É no escuro que se manifesta o verdadeiro poder da imaginação, para o prazer ou para a destruição. As imagens caem-nos sobre os olhos, umas atrás das outras, à velocidade do desejo, e cobrem o breu até nos dissiparmos no sono. Porque é que não conseguimos dormir? E se abrimos os olhos e está uma cara, uma boca negra ensurdecedora, um corpo demasiado sensível à gravidade para se conseguir mexer, paralisado e silente? E se abrirmos o olhos e conseguimos ver no escuro? Não é à toa que deus cria primeiro a Luz. Mas agora “apago a luz e contemplo o mundo, o som da pedra.”

UMBRA, nome que vem do último estágio da penumbra, é um espectáculo d’O Bestiário que tenta mostrar o negativo do nosso existir aqui e agora em três dimensões: o silêncio, a escuridão e a lentidão. Sob a direcção artística de Miguel Ponte e interpretação de Afonso Viriato, Joana Petiz e Teresa Vaz, cria-se um ensaio cénico aterrador a partir do debate colectivo e das leituras de cada um, entre elas Byung-Chul Han. Destaco-o porque, durante a peça, lembrei-me intensamente de um dos capítulos de A Sociedade do Cansaço. Nele, Han descreve como passámos da sociedade disciplinar, descrita por Foucault, a sociedade do “dever”, para entrarmos na sociedade produtiva, suportada pelo verbo positivo “poder”, onde cada um é empresário de si próprio. Numa, a sociedade da negatividade, não podemos, temos um dever. Noutra, a sociedade da positividade, podemos, infinitamente podemos, traduzido na máxima afirmativa “Yes, we can, caralho”.

Bem-vindos à vida na cidade global. Embarquem na correria destrutiva. Atenção ao intervalo entre o cais e a picadora.
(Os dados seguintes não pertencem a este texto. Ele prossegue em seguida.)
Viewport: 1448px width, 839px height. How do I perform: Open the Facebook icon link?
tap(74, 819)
Agora que podemos ser quem quisermos, por sermos disciplinados e (finalmente) produtivos, estamos entregues a uma liberdade coerciva em prol da maximização da produtividade. Por isso são necessários a evangelização do empreendedorismo, o exército de gurus da optimização, os hackers do crescimento, e as bibliotecas de auto-ajuda para os nossos negócios, tudo por uma descontraída e perpétua subscrição de 10,99, que podemos dividir por quatro. É mais eficaz explorarmo-nos a nós próprios que sermos explorados por terceiros. Já não há tempo para isso. É uma condição da ordem natural das coisas. Elimina-se a barreira entre explorador e explorado, com consequências graves para o indivíduo e, por extensão, para a sociedade: o tal Cansaço.

Em caso de emergência, lembramo-nos do novo credo “impossible is nothing”. E quando de repente damos conta que, afinal, nada é possível, que não somos capazes de poder, de fazer, de produzir, ou que falhámos em sermos nós próprios, ficamos doentes. É no seio da sociedade extremamente positiva que surge a epidemia da depressão.
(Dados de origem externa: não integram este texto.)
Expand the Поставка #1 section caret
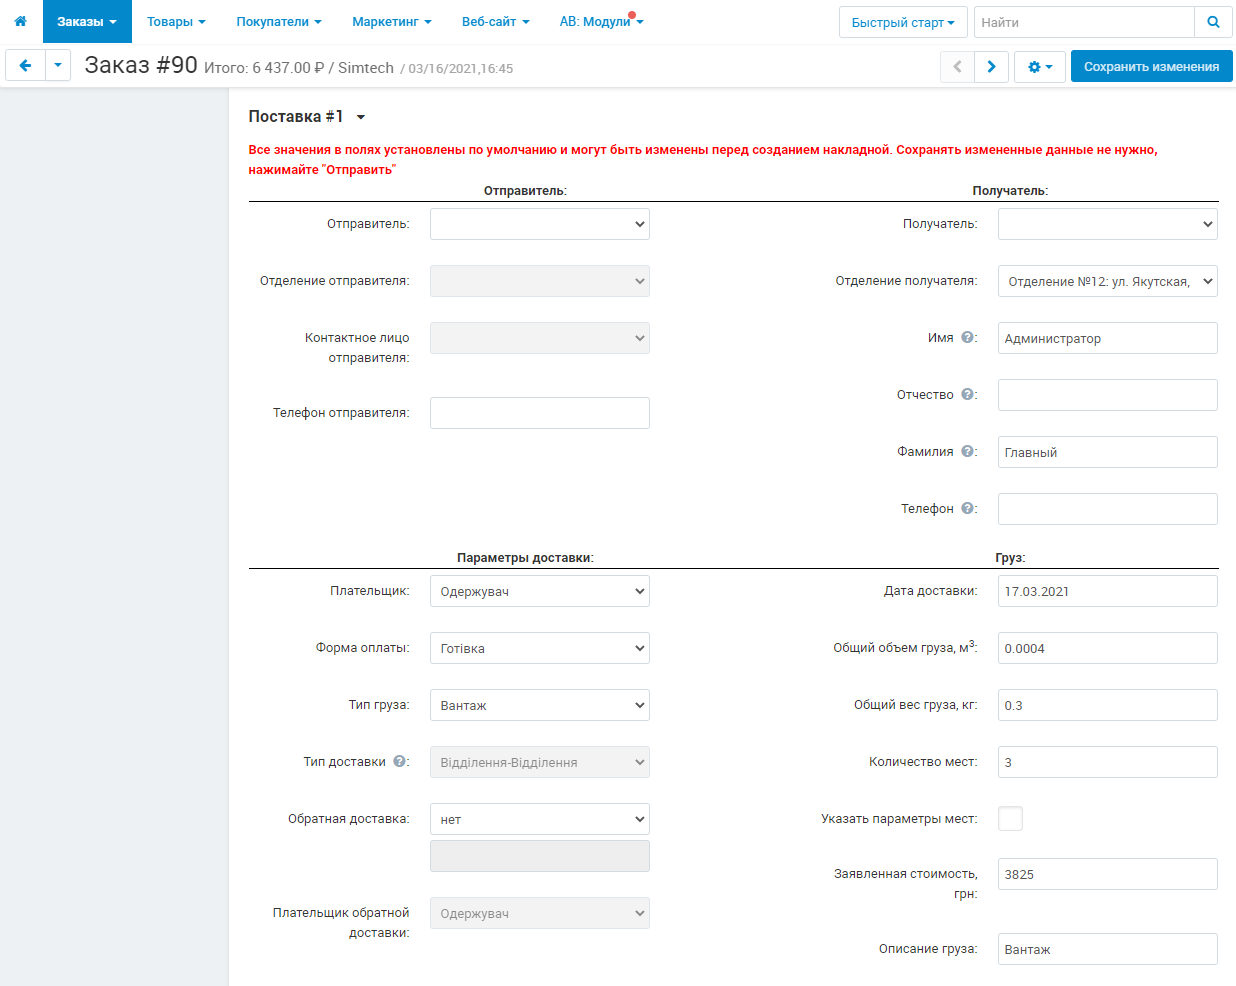1236x986 pixels. 361,118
Logo, é claro que UMBRA só poderia existir hoje. É o reflexo deste Zeitgeist da hiper positividade, do imparável fear of missing out, do inevitável burnout. É a rejeição do ruído de fundo para o multi-tasker. UMBRA tem o mérito de optar pelo caminho mais difícil, ir do caos ao vazio, e encher a cena de escuridão, silêncio e lentidão. Parte de uma multidão de três em contraluz, apressada, trabalhadora, ruidosa, produtiva, condenada à comodificação do seu corpo, dos seus pensamentos, dos seus desejos, dos seus afectos, e despe os sujeitos até se tornarem apenas corpos que se deixam pintar pela umbra.

Este é daqueles espectáculos que não se pode dizer o que é. Digo que não me lembro da última vez que ouvi tanto silêncio em cena, ao ponto de perder a noção do tempo, e de ficar confortável no meu medo do escuro. Digo que quando olhamos o vazio, o vazio olha-nos de volta. E talvez resida nesse olhar a salvação na era da positividade. Até lá, vou para sempre me arrepiar com aquele canto na escuridão, não sei se da Teresa se da Joana, de tão cego que estava.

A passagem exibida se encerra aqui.